Exercise materials –
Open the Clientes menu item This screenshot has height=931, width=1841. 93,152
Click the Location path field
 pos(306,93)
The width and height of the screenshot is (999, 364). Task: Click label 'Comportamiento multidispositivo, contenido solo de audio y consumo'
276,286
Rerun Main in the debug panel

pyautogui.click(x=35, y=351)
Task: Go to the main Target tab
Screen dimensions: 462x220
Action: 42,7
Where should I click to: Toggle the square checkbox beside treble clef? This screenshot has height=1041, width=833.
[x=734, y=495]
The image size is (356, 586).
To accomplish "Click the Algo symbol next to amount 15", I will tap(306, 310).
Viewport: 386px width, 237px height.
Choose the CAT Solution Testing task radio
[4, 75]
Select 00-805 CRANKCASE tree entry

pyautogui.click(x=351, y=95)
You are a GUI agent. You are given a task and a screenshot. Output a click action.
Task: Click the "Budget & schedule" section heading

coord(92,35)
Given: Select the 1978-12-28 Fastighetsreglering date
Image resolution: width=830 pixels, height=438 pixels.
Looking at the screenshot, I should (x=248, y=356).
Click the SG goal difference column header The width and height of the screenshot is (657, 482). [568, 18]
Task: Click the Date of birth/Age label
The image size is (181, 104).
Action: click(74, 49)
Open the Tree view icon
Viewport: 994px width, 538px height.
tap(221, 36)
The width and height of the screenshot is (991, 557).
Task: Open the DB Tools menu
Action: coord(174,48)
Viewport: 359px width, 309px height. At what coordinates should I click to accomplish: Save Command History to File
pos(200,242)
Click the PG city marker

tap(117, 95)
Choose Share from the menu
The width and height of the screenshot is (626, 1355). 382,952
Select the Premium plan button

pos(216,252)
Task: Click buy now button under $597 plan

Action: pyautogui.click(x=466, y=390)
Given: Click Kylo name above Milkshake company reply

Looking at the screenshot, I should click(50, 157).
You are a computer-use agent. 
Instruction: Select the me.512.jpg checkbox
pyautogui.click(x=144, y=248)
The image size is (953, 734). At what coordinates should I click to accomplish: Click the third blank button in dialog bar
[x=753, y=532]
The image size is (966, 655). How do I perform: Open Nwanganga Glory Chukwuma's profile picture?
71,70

Task brief – The answer is the run of lines above from the line containing "Click the SG" through the line containing "Task: Click the Date of birth/Age label", copied exactly and alone.

Your solution –
Click the SG goal difference column header The width and height of the screenshot is (657, 482). [568, 18]
Task: Click the Date of birth/Age label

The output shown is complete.